As Spain prepares for the return of a Partido Popular government this month, under the leadership of incoming Prime Minister Mariano Rajoy, calls for greater clarity about policy decisions have become more pronounced and the country’s energy sector is no exception.

Swept into office in late November with a significant and clear Parliamentary majority, Rajoy and the PP were able to win without many specific details about their plans thanks in part to the deeply unpopular standing of the incumbent PSOE and outgoing José Luis Rodríguez Zapatero.  However, with the November 20th early elections out of the way, demands for a clear path forward are becoming more pronounced, including what the incoming government will do to address the country’s energy sector. While details remain vague, it appears that a PP government will provide a shift in industry priorities and financial support and fewer government regulations.

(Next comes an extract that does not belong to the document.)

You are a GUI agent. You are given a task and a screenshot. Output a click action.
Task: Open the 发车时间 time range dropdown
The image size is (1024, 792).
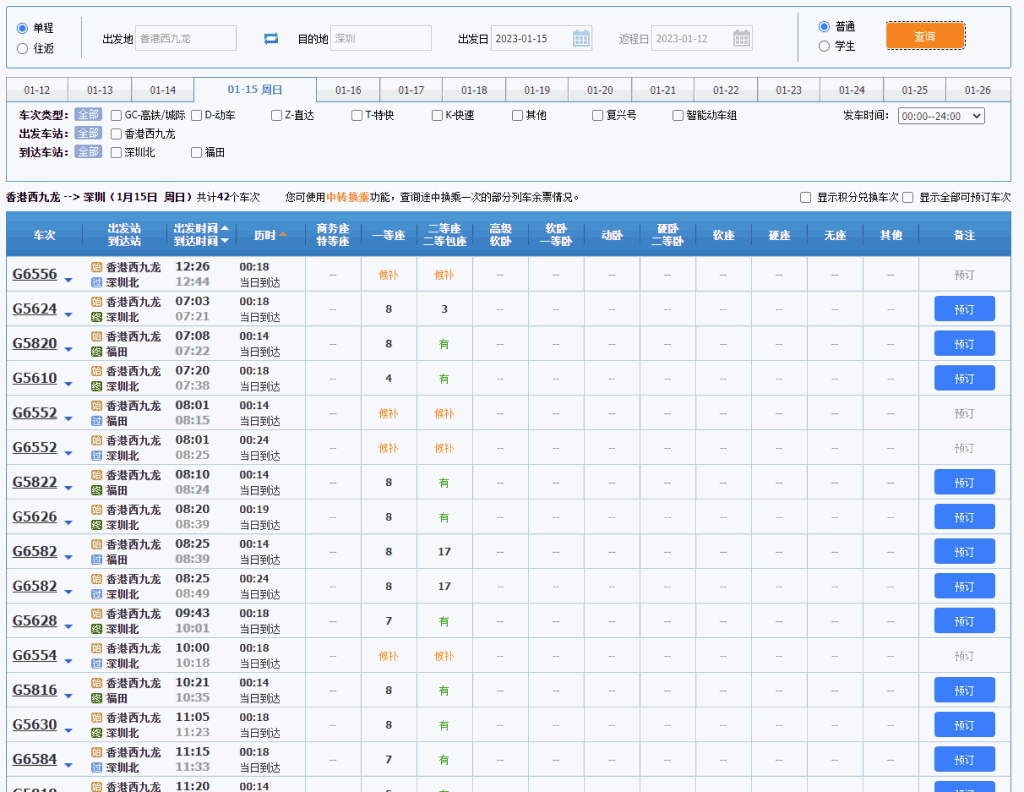[940, 114]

Long recognized as a leader in renewable energy efforts, Spain will likely see a reduction in attention and investment as the PP has promised cuts to government subsidies for solar and wind projects. Unlike fellow renewable leaders in German and Portugal, Spain did not pass the cost of renewable subsidies on to consumers, instead relying on state funding and the sale of government bonds, which has become unsustainable in recent months.

To compensate, Spain’s PP have signaled that they will push for less regulation over the country’s nuclear efforts, allowing plants to remain open for as long as they are deemed safe. In regards to more traditional efforts, the PP have stated that they will push Europe to allow for greater Spanish access to the European power grids, especially in terms of the country’s access to oil and natural gas pipelines into France. Meant to address the current narrow lines of transport, the push would establish Spain as a more dependable entry point for North African reserves into the European market, though they will have to overcome a long history of resistance from France.

The PP has not yet expressed support or concern about the growing shale efforts in Spain, anchored by new projects in the country’s northern Basque Country, though the PP’s aversion to greater regulation suggest less support for the sort of official push-back similar campaigns have seen in Germany, France and the UK. In more immediate terms, the government will likely to support an Energy Ministry push to compensate one of the country’s largest energy actors, Gas Natural, for legal fees accrued during a pricing dispute with Algeria’s Sonatrach to the tune of 157.3 million euro.